L’amarezza di Pisanu: «Risultati inferiori alle attese, le relazioni tra cosche, affari e politica si sono inabissate»

ROMA — Mafia, criminalità comune e politica: c’è la lista di 45 nomi di candidati alle amministrative del 2010, i cosiddetti «impresentabili» incappati in condanne definitive e non, che rappresenta la punta dell’iceberg. I 45 candidati (di cui 11 eletti) non in regola con il codice di autoregolamentazione voluto dal Parlamento, dunque, sono solo l’assaggio. (I documenti: Allegato 1Allegato 2 Allegato 3) Perché in profondità — fa notare l’ex ministro dell’interno Giuseppe Pisanu, oggi presidente della commissione Antimafia — «come si sono inabissate le cosche si sono inabissate anche le loro relazioni con i mondi della politica e degli affari». In altre parole, insiste Pisanu che questo screening ha voluto con insistenza, «si può cogliere una notevole sproporzione tra il numero delle violazioni al codice e la dimensione del rapporto mafia politica che riusciamo a percepire attraverso l’esperienza della nostra commissione».

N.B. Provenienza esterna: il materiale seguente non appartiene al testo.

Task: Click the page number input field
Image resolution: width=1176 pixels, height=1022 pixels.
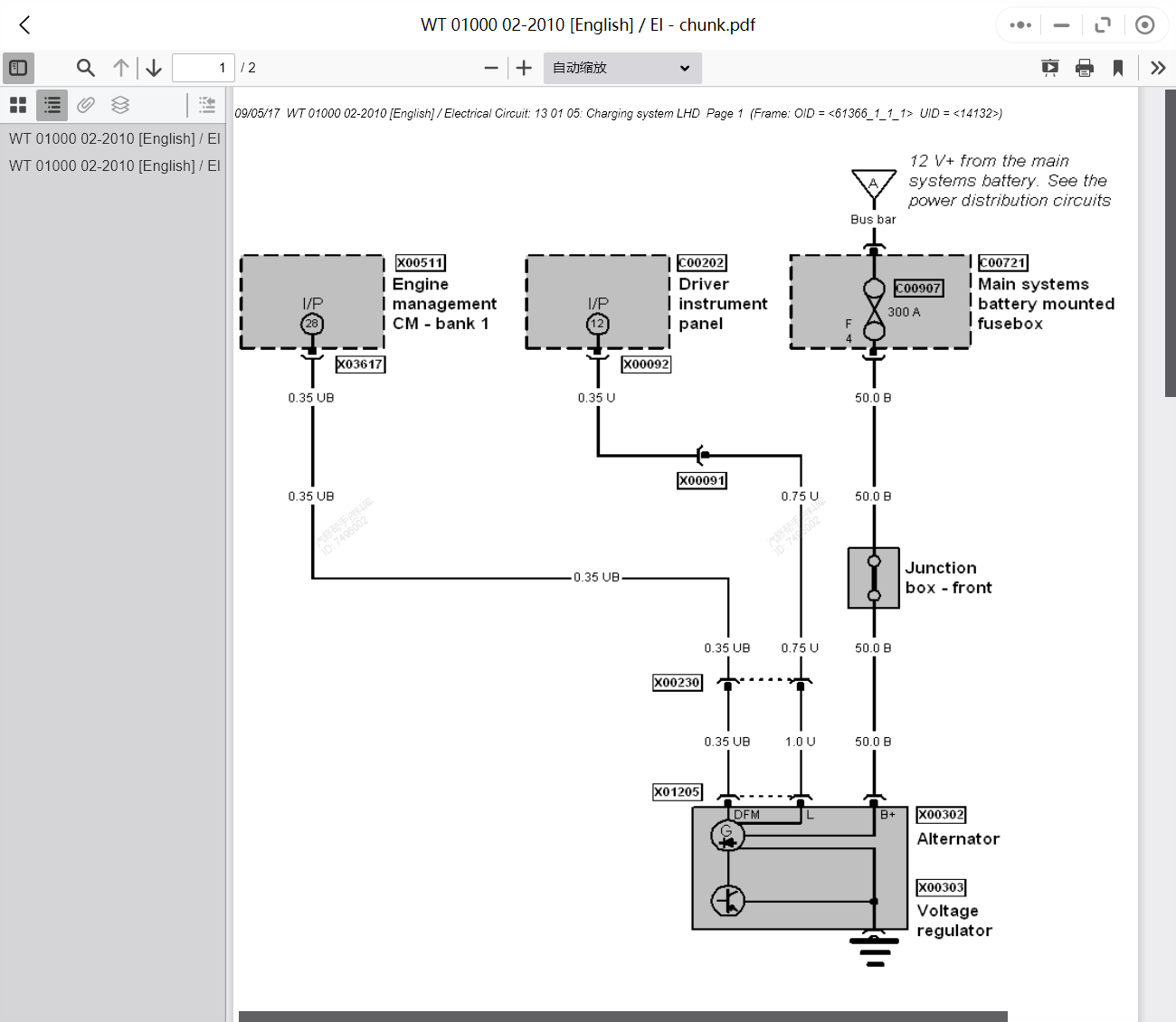Action: click(203, 68)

ITALIA DIVISA IN DUE – La mappa delle violazioni dei partiti (non avrebbero dovuto candidare condannati alle amministrative) fanno emergere un’Italia politica pantografata e divisa a metà: virtuosa al Nord, collusa con mafia e poteri criminali al Sud. Ventinove i candidati che hanno fatto la campagna elettorale con un condanna per estorsione in tasca; tre per usura; quattro per associazione di stampo mafioso; molti sorvegliati speciali e un condannato per riciclaggio. Per quanto riguarda le regioni (a Bari c’è una candidata condannata per concorso in usura), svettano Puglia (10), Campania (9), Calabria (8) e Sicilia (8), il Lazio (5), la Basilicata (3), l’Abruzzo (2). Quasi tutti i partiti sono coinvolti: Pdl (2), Pd (2), Mpa (2), Api (1), La Destra (1), Rifondazione-Sinistra europea (1), socialisti uniti-Psi (1), Udc (2). La Lega non c’è ma è pure vero che molte prefetture del nord si sono trincerate dietro la difesa della privacy.

Giuseppe Lumia
Giuseppe Lumia

«PREFETTURE RETICENTI» – Il lavoro della commissione non è stato facile, fa notare il senatore Giuseppe Lumia (Pd): «È bastato poco alla commissione antimafia per evidenziare il rapporto mafia politica alle ultime amministrative regionali. Sono stati rilevati 45 casi palesi, ma i numeri potevano essere maggiori se tutte le prefetture avessero collaborato apertamente. Alcune di esse, come la prefettura di Milano, si sono trincerate dietro la privacy e non hanno fornito i dati. A questo punto bisogna capire se dietro tale scelta scellerata ci sia stata qualche indicazione del ministero dell’interno e del governo, dato che ben 22 prefetture hanno utilizzato questo escamotage». Per Lumia, a questo punto «l’inchiesta – deve andare in profondità. La commissione utilizzi tutti i suoi poteri di indagine, simili a quelli della magistratura».

LA PROPOSTA DEL PD – E dal Pd arriva anche una proposta operativa: «Servirebbe una legge che introduca la revoca del finanziamento pubblico per quei partiti che si ostinano a candidare politici collusi». Le mancate risposte delle prefetture hanno lasciato l’amaro in bocca anche a Mario Tassone, vicesegretario dell’Udc: «I risultati delle violazioni accertate dall’Antimafia al codice di autoregolamentazione per le ultime amministrative rappresentano un positivo punto di partenza per il contrasto agli impresentabilì nelle liste, ma delineano un quadro che rischia di essere poco veritiero rispetto alla reale e ben più preoccupante portata del fenomeno sul territorio nazionale». Aggiunge il parlamentare centrista: «Da alcune realtà istituzionali ci saremmo aspettati una collaborazione più attiva, stringente e in linea con lo spirito che ha animato il lavoro della Commissione, a fronte di un obiettivo che dovrebbe essere condiviso da tutti».